Hello LL,
I can give you a few answers to your questions.
1. You need to verify with your test house if they did pre-stress and post-stress curve traces for every stress. If they did both curve traces properly for every stress, than a failure on an I/O pin is generally pretty obvious. The curve trace prior to the stress on that particular pin would show that it is healthy, and then the pin/domain is stressed, and the post-stress curve trace shows it failed. However, many test houses do not do full curve traces before and after each stress. Some for instance will do an entire set of I/O stresses and then curve trace the pins, in which case, you are correct, you may not know what combination caused the failure.
One thing to remember, curve traces alone should never be the final criteria for failure. In reality, the parts should pass a functional test pre-stressing, then the ESD stressing occurs and then the parts experience a second round of functional testing to ensure they passed. Usually, if a part passes the curve traces, but fails functional, then you have to track down what pin combination caused the failure and this becomes a whole new nightmare. If you are lucky though with your HBM testing , and the test were performed correctly, you should know exactly what pins stresses caused the failure.

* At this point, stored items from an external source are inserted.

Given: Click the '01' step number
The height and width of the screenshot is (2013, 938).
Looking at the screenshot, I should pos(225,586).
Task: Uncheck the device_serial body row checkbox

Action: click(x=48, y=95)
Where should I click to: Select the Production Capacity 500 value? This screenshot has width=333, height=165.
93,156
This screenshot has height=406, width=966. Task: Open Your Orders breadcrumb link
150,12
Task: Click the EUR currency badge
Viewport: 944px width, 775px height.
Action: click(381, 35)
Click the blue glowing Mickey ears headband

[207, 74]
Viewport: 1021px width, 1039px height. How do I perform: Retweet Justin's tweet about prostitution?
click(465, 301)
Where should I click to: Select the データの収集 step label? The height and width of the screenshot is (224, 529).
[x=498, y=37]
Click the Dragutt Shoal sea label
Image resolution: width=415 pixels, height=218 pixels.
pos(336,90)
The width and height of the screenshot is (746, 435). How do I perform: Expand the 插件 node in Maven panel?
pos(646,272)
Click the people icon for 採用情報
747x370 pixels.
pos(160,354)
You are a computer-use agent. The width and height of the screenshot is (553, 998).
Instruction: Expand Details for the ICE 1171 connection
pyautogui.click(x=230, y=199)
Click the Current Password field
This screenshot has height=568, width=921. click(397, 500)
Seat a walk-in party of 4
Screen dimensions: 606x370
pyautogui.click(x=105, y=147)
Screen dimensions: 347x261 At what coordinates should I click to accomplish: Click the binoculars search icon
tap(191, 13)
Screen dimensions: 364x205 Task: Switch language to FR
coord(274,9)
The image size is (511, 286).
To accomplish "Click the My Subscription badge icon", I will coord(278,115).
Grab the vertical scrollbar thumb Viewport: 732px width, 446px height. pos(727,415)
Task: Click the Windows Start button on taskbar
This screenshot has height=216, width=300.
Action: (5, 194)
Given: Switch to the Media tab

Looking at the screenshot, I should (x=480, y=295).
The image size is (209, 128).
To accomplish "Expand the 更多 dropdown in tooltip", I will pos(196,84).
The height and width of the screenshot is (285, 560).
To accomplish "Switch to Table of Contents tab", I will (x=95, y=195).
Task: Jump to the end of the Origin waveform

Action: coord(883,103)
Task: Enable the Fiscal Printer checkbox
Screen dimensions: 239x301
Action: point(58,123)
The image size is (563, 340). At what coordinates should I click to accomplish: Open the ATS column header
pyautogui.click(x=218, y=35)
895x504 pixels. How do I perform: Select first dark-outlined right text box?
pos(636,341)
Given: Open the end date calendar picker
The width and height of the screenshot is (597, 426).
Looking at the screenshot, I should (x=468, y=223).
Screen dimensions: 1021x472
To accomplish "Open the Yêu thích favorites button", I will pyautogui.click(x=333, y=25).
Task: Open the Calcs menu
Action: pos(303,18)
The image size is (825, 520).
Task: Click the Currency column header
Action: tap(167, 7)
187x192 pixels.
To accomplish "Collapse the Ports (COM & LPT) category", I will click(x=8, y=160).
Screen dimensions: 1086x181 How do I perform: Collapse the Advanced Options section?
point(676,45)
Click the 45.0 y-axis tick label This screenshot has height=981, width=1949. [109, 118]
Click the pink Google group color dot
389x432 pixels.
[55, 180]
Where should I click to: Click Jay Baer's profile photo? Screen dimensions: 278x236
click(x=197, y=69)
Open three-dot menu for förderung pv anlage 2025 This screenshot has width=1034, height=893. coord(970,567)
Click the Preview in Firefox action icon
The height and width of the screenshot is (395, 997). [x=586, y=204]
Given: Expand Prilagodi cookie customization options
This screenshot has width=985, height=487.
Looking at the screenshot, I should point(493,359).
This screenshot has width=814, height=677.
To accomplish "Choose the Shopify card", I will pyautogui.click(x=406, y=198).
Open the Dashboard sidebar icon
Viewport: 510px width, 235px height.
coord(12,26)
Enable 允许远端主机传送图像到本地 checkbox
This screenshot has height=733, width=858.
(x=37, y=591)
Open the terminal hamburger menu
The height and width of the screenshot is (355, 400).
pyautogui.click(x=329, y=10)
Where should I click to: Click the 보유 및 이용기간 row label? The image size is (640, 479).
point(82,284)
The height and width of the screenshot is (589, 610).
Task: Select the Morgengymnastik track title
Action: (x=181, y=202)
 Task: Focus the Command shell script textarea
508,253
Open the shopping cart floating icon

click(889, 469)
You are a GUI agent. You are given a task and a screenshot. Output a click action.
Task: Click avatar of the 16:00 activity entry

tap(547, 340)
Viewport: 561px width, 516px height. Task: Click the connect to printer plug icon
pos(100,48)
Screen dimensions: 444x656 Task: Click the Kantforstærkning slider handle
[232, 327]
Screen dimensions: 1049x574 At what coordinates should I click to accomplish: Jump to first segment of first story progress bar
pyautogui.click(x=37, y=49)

I recommend White Mountain Labs as a test house because of their format in testing which helps avoid issues such as yours presented.
You can find a link to their website here:
http://srftechnologies.com/Affiliations.html (Full disclosure is that I do work with them a lot.)
2. This situation is not at all uncommon. It merely means that this cell is very marginal and that due to the nature and subtle variations of your different ESD networks, sometimes it fails and sometimes it passes. What people tend to not remember is that ESD is literally 80% chip architecture and only 20% individual devices. This is especially true in SoC's such as yours.
I hope this helps!
Stephen